[Items from a data source]

-- begin --

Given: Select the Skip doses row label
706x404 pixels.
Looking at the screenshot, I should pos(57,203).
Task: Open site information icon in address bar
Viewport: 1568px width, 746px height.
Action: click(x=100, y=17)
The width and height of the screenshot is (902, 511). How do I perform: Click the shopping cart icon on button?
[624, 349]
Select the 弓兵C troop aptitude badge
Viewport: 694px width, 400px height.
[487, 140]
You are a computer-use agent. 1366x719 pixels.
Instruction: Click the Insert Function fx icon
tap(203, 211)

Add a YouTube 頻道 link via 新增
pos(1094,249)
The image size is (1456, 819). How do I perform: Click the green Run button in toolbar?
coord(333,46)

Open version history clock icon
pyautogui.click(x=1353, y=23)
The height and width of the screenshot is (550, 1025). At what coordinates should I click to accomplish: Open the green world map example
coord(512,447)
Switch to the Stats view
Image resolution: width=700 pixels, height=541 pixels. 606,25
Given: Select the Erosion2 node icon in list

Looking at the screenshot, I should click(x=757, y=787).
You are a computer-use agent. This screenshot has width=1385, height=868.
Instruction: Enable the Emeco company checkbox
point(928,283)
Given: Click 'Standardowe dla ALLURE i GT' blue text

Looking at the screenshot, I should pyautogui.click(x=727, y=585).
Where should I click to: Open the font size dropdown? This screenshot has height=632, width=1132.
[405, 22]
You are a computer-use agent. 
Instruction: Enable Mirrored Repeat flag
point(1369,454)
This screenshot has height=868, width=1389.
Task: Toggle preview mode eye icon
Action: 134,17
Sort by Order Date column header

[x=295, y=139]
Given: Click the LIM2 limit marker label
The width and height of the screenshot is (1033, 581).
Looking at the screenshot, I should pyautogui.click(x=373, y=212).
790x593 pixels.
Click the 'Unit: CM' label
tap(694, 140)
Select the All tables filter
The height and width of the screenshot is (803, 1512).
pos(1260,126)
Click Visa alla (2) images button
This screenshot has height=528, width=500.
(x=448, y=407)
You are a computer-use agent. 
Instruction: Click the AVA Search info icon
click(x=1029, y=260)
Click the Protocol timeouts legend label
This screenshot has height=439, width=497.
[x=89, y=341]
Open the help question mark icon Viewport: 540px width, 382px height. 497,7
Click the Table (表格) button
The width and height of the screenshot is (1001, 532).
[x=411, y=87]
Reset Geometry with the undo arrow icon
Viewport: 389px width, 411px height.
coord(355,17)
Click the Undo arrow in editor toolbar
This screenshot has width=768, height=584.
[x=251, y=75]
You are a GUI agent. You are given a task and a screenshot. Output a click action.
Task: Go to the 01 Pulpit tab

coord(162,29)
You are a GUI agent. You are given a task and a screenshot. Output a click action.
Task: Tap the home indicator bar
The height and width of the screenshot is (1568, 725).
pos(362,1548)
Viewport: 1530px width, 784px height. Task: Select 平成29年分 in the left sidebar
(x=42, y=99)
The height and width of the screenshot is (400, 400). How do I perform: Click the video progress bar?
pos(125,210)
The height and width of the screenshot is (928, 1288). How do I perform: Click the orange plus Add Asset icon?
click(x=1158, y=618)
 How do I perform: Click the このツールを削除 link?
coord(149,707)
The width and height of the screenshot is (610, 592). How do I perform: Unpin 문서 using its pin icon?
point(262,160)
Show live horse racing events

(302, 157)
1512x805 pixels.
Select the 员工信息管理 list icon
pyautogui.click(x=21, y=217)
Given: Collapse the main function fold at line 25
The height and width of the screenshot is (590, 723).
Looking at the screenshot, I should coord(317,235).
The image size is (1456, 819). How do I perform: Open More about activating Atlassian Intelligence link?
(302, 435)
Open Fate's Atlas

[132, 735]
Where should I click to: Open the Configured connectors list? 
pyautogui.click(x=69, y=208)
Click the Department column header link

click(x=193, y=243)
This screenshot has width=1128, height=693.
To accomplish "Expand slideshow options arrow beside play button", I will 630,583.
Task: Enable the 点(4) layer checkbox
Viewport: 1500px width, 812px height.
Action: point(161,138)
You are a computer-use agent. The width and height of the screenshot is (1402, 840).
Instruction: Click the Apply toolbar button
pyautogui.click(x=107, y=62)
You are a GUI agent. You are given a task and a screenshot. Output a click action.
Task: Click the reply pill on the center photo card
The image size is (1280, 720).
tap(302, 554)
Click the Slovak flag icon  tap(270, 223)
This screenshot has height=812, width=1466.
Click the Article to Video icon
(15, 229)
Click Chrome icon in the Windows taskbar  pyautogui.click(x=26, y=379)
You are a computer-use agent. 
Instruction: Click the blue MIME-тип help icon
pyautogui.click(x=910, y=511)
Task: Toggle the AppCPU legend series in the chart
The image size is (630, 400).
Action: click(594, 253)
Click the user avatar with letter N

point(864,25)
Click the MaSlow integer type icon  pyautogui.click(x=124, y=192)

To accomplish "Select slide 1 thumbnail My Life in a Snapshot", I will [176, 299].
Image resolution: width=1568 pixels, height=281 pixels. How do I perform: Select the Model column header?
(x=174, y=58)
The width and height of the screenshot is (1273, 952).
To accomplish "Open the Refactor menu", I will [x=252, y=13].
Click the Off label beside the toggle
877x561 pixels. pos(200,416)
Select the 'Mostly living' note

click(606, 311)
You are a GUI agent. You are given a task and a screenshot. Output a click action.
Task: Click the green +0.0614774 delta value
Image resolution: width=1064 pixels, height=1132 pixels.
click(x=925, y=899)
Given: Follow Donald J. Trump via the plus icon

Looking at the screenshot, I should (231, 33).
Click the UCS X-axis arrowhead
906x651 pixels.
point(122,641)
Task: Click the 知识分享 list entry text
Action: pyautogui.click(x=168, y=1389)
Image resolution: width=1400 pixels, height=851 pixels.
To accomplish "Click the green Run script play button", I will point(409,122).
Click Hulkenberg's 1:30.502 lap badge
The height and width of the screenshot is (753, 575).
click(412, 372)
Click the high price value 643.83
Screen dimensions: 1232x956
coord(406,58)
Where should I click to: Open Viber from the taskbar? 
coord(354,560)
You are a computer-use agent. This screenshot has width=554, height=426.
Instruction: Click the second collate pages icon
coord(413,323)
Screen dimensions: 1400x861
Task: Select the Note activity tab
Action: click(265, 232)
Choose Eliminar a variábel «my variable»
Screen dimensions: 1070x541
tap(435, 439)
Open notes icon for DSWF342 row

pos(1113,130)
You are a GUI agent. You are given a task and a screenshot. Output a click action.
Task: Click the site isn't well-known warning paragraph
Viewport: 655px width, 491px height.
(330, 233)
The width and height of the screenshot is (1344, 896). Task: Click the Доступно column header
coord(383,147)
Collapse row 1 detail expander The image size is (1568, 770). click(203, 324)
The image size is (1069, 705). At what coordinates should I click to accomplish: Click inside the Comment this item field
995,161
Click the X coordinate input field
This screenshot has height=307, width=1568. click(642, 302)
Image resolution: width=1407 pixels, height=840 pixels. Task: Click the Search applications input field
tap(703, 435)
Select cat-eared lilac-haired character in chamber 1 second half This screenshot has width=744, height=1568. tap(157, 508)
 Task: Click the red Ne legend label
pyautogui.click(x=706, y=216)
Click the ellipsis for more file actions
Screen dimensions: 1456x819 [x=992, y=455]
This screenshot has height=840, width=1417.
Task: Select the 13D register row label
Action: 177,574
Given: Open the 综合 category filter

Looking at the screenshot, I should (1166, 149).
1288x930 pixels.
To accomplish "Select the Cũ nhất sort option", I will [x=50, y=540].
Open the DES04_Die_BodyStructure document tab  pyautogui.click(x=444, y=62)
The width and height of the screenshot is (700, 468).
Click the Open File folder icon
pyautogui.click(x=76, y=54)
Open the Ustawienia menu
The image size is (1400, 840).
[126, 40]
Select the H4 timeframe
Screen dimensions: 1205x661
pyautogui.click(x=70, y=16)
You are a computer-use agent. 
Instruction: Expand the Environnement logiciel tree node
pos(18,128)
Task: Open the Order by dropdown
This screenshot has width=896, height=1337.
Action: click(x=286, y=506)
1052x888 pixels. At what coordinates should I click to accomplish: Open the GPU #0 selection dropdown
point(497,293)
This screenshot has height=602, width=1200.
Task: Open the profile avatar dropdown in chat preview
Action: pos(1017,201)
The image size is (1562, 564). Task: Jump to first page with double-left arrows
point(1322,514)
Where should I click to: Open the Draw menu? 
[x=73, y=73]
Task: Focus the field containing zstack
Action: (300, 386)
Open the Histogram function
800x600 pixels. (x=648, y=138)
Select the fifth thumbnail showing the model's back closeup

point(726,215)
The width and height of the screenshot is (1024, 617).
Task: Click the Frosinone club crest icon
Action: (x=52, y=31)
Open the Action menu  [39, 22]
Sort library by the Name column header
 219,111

-- end --

# Exercise requirements
Copy out the lines of the material above word for word, beginning at the line that contains "Task: Enable the 点(4) layer checkbox" and ending after the line that contains "Click the Slovak".

# Task solution
Task: Enable the 点(4) layer checkbox
Viewport: 1500px width, 812px height.
Action: point(161,138)
You are a computer-use agent. The width and height of the screenshot is (1402, 840).
Instruction: Click the Apply toolbar button
pyautogui.click(x=107, y=62)
You are a GUI agent. You are given a task and a screenshot. Output a click action.
Task: Click the reply pill on the center photo card
The image size is (1280, 720).
tap(302, 554)
Click the Slovak flag icon  tap(270, 223)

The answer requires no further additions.